Jacques Kaldaoussa
Depuis près de deux semaines, plusieurs branchements d’eau de la Camwater sont la cible d’actes de vol et de vandalisme. Chaque matin, des quartiers de Maroua se retrouvent inondés à la suite du démontage frauduleux des compteurs par des malfaiteurs.
Ce 9 août 2026, c’est au tour des habitants du quartier Pitoaré de subir les assauts des arracheurs de compteurs d’eau. « Ils ont arraché, rien que la nuit dernière, six compteurs d’eau dans le secteur du petit marché de Pitoaré. Ce matin, c’est tout le quartier qui est inondé et la boue s’est invitée dans les rues. Hier, lors d’une visite à un frère au quartier Ouro-Tchédé, j’ai remarqué le même scénario », témoigne Sawalam André, une victime.

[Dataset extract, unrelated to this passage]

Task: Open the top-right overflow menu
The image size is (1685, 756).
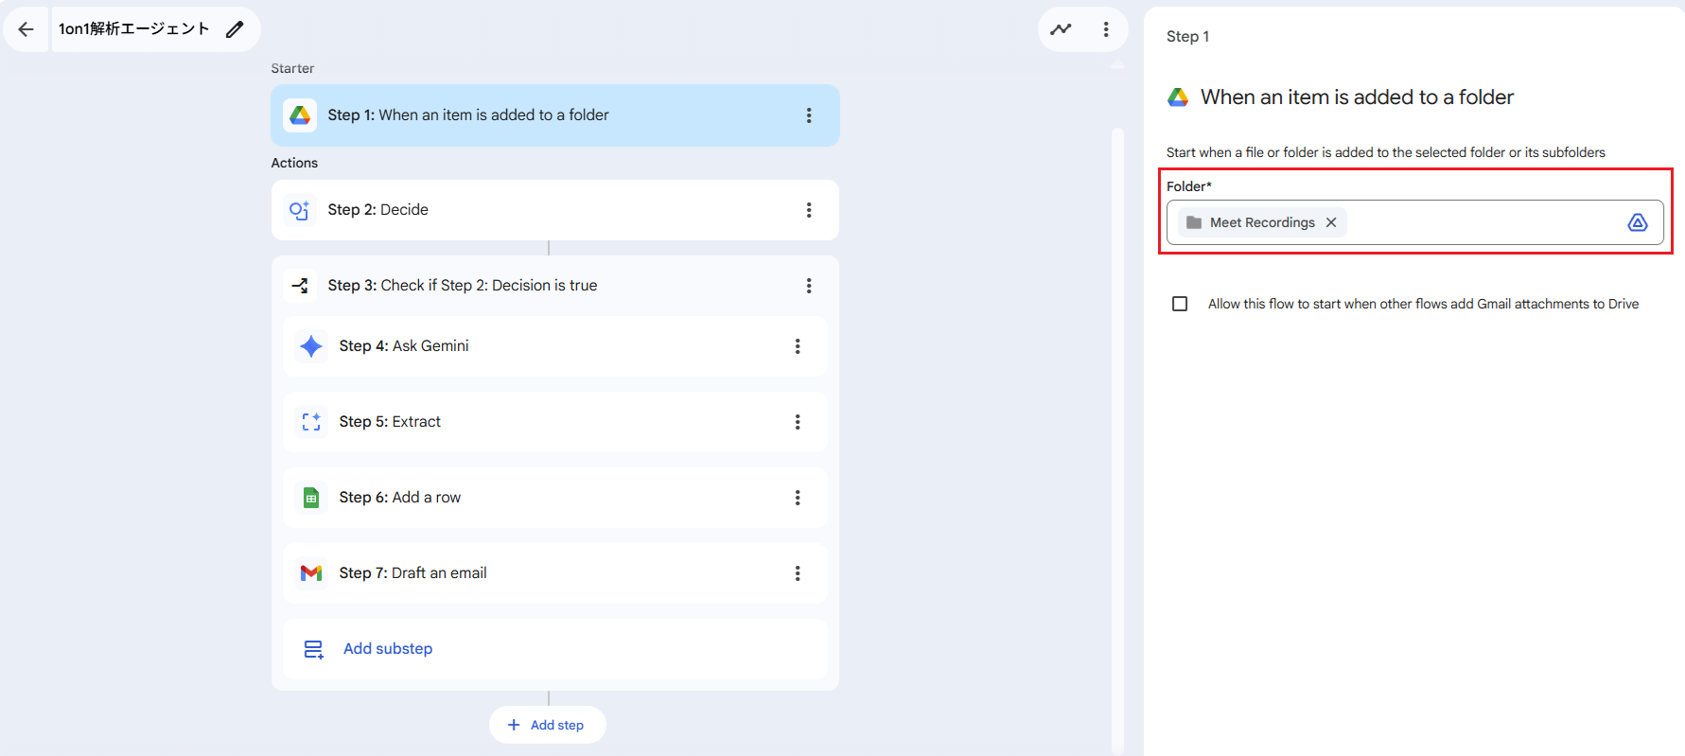Action: point(1105,29)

Selon plusieurs victimes, les voleurs ciblent principalement les anciens compteurs, dont certains composants métalliques seraient revendus au Nigeria. « Les nouveaux compteurs sont faits en caoutchouc, alors que les anciens sont en fer et en cuivre. C’est ce qui pousse les malfrats à faire une chasse nocturne aux anciens compteurs d’eau, qui seraient ensuite écoulés sur le marché noir nigérian », explique une source.
Des informations recueillies sur place font également état de l’existence de circuits de revente dans certains quartiers de Maroua. Le quartier Douggoy serait notamment présenté comme l’un des points de concentration de ce commerce clandestin. Une information qui reste toutefois à confirmer.

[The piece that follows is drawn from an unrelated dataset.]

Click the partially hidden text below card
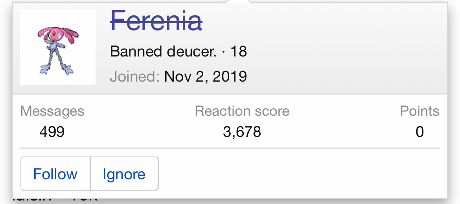The width and height of the screenshot is (460, 204). [56, 201]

La recrudescence de ces vols intervient en pleine saison des pluies. Les malfaiteurs profiteraient des fortes averses nocturnes pour opérer à l’abri des regards. Une fois les compteurs démontés, l’eau s’écoule librement et transforme les rues en mares boueuses.
Pour la Camwater, ces branchements frauduleusement déconnectés occasionnent d’importantes pertes d’eau. La multiplication de ces actes de vandalisme pose également la question de la sécurisation des installations et de la protection des abonnés confrontés aux conséquences de ces fuites.